- [Texte à lire]:
..............................

Le Courrier: 18 avril 2016
La république populaire du Laos ne tolère aucune protestation face à ses projets de barrages ou miniers . La coopérante Anne-Sophie Gindroz en a fait les frais en 2012. Elle signe un livre poignant.
Géographiquement pris en sandwich entre la Thaïlande et le Vietnam, le Laos est un pays qui fait peu parler de lui. Cette discrétion sur le plan international semble convenir au régime autoritaire en place qui continue à réprimer toute opposition impunément – notamment par des disparitions forcées.
Les simulacres d’élections législatives du 20 mars dernier n’ont trompé personne mais n’ont guère suscité de protestations de la part de la communauté internationale. Une situation qui a le don d’irriter Anne-Sophie Gindroz, ex-coopérante de l’œuvre d’entraide suisse Helvetas, qui a été expulsée du Laos en 2012. Un peu plus de trois ans après les faits, elle publie un livre1 qui retrace son travail sur place auprès des communautés locales chassées de leurs terres par le gouvernement «communiste» et relate les circonstances de son éviction.
Amie de l’activiste laotien Sombath Somphone2, vraisemblablement éliminé par les autorités la même année, Anne-Sophie Gindroz confie ses réflexions au Courrier depuis l’Indonésie où elle continue à œuvrer pour le droit à la terre.
Pour quelles raisons avez-vous été expulsée du Laos?
Anne-Sophie Gindroz: Les autorités laotiennes m’ont accusée de mener une campagne anti-gouvernementale et d’avoir violé la Constitution du Laos.
Le prétexte à mon expulsion: une lettre personnelle que j’avais adressée à cinq agences d’aide au développement et ambassades pour attirer leur attention sur la situation des droits humains au Laos et ses implications sur notre capacité à travailler pour un développement durable et équitable. Je leur demandais de ne pas sous-estimer les difficultés auxquelles toutes les associations laotiennes sont confrontées.
Vous étiez déjà depuis quelques temps dans le collimateur des autorités. Vous aviez été notamment accusée de vouloir organiser une manifestation, ce qui est interdit au Laos…
Ces accusations étaient infondées. A Helvetas, nous travaillions sur des dossiers sensibles. Je m’étais engagée sur la question de l’accaparement des terres, car un regroupement de producteurs locaux que nous soutenions avaient perdu leurs champs en raison de la politique gouvernementale.
Dans un autre village dans lequel nous appuyions un projet, l’eau d’une rivière avait été polluée au cyanure par une compagnie minière. Ce sont des questions qui ne peuvent pas être abordées de façon ouverte au Laos. J’étais devenue très visible.

..............................

- [Extrait de données]:
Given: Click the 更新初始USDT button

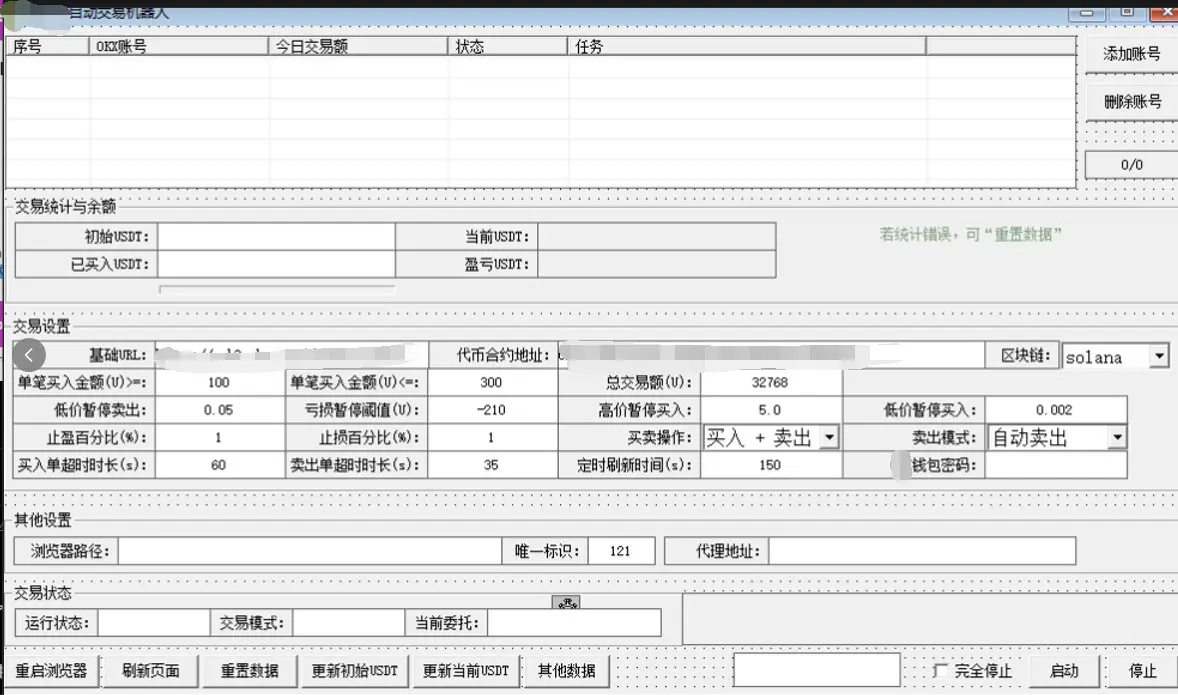Looking at the screenshot, I should 355,671.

..............................

- [Consignes de travail]:
1. D'après le texte à lire, pour quelle raison Anne-Sophie Gindroz s'était-elle engagée sur la question de l'accaparement des terres ? Répondez en une ou deux phrases.
2. Résumez le texte à lire en deux phrases, s'il vous plaît.

- [Réponses finales]:
1. Elle s'était engagée sur cette question parce qu'un regroupement de producteurs locaux soutenu par Helvetas avait perdu ses champs en raison de la politique gouvernementale.

2. Le Laos, pays qui fait peu parler de lui, est dirigé par un régime autoritaire qui réprime toute opposition, et la coopérante d'Helvetas Anne-Sophie Gindroz, expulsée en 2012, publie un livre sur son travail auprès des communautés chassées de leurs terres et sur les circonstances de son éviction. Accusée de campagne anti-gouvernementale et de violation de la Constitution, elle explique que le prétexte fut une lettre personnelle sur les droits humains adressée à des agences d'aide et à des ambassades, et qu'elle était devenue très visible en travaillant sur l'accaparement des terres et sur une rivière polluée au cyanure par une compagnie minière.